--- Begin ---
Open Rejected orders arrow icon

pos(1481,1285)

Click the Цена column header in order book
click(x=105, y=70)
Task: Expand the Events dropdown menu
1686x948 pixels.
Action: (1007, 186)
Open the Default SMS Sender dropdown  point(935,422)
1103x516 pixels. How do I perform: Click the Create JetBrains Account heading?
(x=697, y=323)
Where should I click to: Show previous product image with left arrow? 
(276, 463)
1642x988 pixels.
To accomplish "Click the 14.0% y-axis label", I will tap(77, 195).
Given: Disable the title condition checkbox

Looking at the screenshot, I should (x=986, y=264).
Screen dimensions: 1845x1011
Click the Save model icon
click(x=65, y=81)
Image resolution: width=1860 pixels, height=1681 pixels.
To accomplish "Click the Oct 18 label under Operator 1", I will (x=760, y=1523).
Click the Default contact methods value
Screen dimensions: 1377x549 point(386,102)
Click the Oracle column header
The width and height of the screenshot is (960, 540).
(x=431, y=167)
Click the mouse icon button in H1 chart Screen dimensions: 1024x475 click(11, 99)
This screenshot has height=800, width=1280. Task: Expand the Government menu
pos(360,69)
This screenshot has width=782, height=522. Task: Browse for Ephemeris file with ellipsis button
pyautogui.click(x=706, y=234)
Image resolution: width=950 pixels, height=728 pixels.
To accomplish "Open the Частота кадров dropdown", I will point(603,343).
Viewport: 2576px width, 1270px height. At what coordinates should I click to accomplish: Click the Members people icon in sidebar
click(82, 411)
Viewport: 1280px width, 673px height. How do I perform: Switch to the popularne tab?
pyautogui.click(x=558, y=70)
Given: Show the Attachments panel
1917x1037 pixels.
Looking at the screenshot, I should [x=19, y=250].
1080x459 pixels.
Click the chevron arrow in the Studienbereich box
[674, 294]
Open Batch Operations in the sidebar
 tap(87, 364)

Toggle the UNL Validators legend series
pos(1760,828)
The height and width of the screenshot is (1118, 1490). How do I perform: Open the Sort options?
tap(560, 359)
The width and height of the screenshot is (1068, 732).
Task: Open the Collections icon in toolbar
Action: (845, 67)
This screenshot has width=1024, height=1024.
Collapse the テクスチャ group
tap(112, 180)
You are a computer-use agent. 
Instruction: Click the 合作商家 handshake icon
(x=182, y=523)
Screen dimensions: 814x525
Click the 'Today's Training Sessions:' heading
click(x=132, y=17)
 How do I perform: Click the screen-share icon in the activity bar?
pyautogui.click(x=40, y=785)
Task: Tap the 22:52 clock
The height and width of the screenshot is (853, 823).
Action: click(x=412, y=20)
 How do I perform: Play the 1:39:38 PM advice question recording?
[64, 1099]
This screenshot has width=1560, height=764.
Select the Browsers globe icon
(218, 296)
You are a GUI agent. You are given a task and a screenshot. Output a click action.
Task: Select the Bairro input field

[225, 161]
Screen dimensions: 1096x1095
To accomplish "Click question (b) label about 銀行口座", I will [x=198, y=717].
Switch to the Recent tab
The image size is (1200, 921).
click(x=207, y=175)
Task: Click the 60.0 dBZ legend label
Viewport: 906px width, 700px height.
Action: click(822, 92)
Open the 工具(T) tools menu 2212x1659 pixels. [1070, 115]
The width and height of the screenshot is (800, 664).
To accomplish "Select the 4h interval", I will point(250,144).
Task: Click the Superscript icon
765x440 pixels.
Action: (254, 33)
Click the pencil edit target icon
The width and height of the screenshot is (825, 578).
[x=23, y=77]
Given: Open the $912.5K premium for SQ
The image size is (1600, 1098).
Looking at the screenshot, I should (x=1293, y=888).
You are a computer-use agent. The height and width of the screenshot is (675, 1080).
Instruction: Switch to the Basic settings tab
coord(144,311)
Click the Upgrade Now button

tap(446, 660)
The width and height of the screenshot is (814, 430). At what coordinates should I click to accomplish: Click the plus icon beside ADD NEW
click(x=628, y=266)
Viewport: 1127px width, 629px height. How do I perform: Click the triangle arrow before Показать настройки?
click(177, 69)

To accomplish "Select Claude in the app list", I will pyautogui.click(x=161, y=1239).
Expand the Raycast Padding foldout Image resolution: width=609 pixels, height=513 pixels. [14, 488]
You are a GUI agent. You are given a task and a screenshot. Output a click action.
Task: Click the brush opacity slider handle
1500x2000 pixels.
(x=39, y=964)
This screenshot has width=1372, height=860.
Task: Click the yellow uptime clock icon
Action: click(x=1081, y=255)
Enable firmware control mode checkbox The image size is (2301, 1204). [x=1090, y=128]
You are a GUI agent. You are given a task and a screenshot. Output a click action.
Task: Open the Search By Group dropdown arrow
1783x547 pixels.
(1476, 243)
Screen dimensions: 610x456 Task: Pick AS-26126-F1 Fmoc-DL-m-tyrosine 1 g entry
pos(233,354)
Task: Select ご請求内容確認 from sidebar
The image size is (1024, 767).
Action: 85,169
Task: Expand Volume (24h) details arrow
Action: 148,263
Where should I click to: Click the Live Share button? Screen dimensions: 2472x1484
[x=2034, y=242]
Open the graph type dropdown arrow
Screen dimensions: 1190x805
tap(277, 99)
--- End ---
> Set exercise: Put the data, from its first line through the line containing "pyautogui.click(x=706, y=234)" inclusive, into a Markdown table with the columns Entry and Content. Number each row in the Entry column, and leave out blank lines.

> Answer:
| Entry | Content |
|---|---|
| 1 | Open Rejected orders arrow icon |
| 2 | pos(1481,1285) |
| 3 | Click the Цена column header in order book |
| 4 | click(x=105, y=70) |
| 5 | Task: Expand the Events dropdown menu |
| 6 | 1686x948 pixels. |
| 7 | Action: (1007, 186) |
| 8 | Open the Default SMS Sender dropdown  point(935,422) |
| 9 | 1103x516 pixels. How do I perform: Click the Create JetBrains Account heading? |
| 10 | (x=697, y=323) |
| 11 | Where should I click to: Show previous product image with left arrow?  |
| 12 | (276, 463) |
| 13 | 1642x988 pixels. |
| 14 | To accomplish "Click the 14.0% y-axis label", I will tap(77, 195). |
| 15 | Given: Disable the title condition checkbox |
| 16 | Looking at the screenshot, I should (x=986, y=264). |
| 17 | Screen dimensions: 1845x1011 |
| 18 | Click the Save model icon |
| 19 | click(x=65, y=81) |
| 20 | Image resolution: width=1860 pixels, height=1681 pixels. |
| 21 | To accomplish "Click the Oct 18 label under Operator 1", I will (x=760, y=1523). |
| 22 | Click the Default contact methods value |
| 23 | Screen dimensions: 1377x549 point(386,102) |
| 24 | Click the Oracle column header |
| 25 | The width and height of the screenshot is (960, 540). |
| 26 | (x=431, y=167) |
| 27 | Click the mouse icon button in H1 chart Screen dimensions: 1024x475 click(11, 99) |
| 28 | This screenshot has height=800, width=1280. Task: Expand the Government menu |
| 29 | pos(360,69) |
| 30 | This screenshot has width=782, height=522. Task: Browse for Ephemeris file with ellipsis button |
| 31 | pyautogui.click(x=706, y=234) |